Democracy in the world is under threat. In recent years, we have seen increasing numbers of countries restricting the freedom of speech, limiting academic freedom, and curtailing the rights of citizens to move freely and to choose their own lives.

Repressive, authoritarian regimes have a tendency towards false advertising. The rhetoric promises security and stability; in practice, they deliver surveillance and persecution. An authoritarian system, moreover, can offer leaders the scope to realise their dreams of grandeur with no regard to the consequences for the general population. We see the results in Ukraine at the time of writing.

Our Uppsala University must stand as a polar opposite to all those who seek to limit and confine. Here, knowledge will always be paramount. The many contributions our scholars and scientists make every day to the spread of knowledge and public debate fill me with gratitude and pride. On the subject of Ukraine, a list of experts has been created to facilitate contact between journalists and researchers at the University, who offer impressive collective expertise. In this connection, I would like to emphasise that sanctions must of course target those responsible – not individuals who happen to have the same nationality as the guilty parties. We must support and defend our friends – students, researchers, colleagues. They need us and we need them.

Research on democracy rests on a stable foundation at our University, but we can do more. In the coming years, we will put more than SEK 100 million into the research programme Democracy and Higher Education to make it even better. I am also looking forward to the opening of the Alva Myrdal Centre, whose mission is to promote disarmament – a more urgent mission than ever. Democracy issues are fundamental for our society and more of us need to be involved, across disciplinary boundaries. The truth is that a strong society that can stand up against oppression has to function on all levels. Education and knowledge are a type of vaccination, but no vaccine is perfect. In order to function, society needs so much more: viable technologies, infrastructure, health services and all the other things we take for granted in our part of the world.

━━━━━━━━━━━━━━━━━━━━

### Tasks to carry out
a) In the passage on democracy at Uppsala University, how much will the university put into the research program Democracy and Higher Education in the coming years?
b) Using the passage on democracy at Uppsala University, explain why education and knowledge alone are not enough for a society to stand up against oppression. Answer in one to three sentences.
c) Carry on the passage on democracy at Uppsala University, starting after its final sentence.

━━━━━━━━━━━━━━━━━━━━

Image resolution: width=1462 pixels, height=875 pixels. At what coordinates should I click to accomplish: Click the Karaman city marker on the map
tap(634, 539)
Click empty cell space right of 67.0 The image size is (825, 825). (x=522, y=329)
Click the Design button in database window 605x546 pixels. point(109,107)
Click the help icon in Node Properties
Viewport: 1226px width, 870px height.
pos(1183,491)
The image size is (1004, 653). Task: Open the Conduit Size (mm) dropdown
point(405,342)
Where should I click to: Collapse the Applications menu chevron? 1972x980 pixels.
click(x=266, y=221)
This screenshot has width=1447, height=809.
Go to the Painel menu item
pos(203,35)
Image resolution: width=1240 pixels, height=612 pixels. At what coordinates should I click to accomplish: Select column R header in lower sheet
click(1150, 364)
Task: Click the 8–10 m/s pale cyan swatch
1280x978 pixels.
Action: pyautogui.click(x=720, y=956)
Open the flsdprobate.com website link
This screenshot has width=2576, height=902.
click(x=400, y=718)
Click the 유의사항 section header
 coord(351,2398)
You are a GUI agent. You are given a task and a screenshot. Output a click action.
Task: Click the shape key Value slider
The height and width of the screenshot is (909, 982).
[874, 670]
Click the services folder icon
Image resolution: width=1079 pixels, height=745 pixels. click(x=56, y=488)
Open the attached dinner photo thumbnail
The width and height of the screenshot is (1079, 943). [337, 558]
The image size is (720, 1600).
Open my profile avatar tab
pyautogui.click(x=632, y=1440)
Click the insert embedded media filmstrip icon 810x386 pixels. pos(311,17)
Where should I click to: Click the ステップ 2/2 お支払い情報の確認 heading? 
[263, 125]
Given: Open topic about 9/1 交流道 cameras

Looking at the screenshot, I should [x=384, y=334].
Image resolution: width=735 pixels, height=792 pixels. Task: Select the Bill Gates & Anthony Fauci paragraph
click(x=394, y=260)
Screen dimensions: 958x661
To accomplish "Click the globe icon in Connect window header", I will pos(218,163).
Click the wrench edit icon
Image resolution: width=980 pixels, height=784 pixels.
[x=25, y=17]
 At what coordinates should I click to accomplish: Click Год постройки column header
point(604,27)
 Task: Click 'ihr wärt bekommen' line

━━━━━━━━━━━━━━━━━━━━

### Per-task outputs
a) More than SEK 100 million.

b) Education and knowledge are like a vaccination, but no vaccine is perfect. A strong society that can resist oppression has to function on all levels, so it also needs viable technologies, infrastructure, health services and the other things taken for granted in that part of the world.

c)
The spreading of knowledge, debate and discussion also takes the form of lectures and public seminars. A number of our researchers have organised a panel discussion on the war in Ukraine, to take place in a few days’ time, on 15 March. This event is being arranged in collaboration with Uppsala Forum for Democracy and will draw on a range of expertise to increase knowledge about the invasion and its implications.

In September a conference will be held in Uppsala, when PEN International and participating writers and other members from around the world will meet here in our city. PEN International is the oldest association dedicated to freedom of expression in the world. The University is proud to be a partner in this conference and to provide the venue. One of those attending will be Nobel Peace Laureate Dmitry Muratov, editor-in-chief of Novaja Gazeta, one of Russia’s few remaining major independent newspapers, since 1995. The conference and cooperation around it are an important event manifesting a principle: we can, and will, show solidarity. As a university in a privileged country, it is our duty to offer an arena for those who are otherwise silenced.

It is in discussion that we formulate our insights; by listening to one another we broaden our perspectives. Sometimes we agree, sometimes not. Whether we agree or not, we respect one another. Democracy needs us all.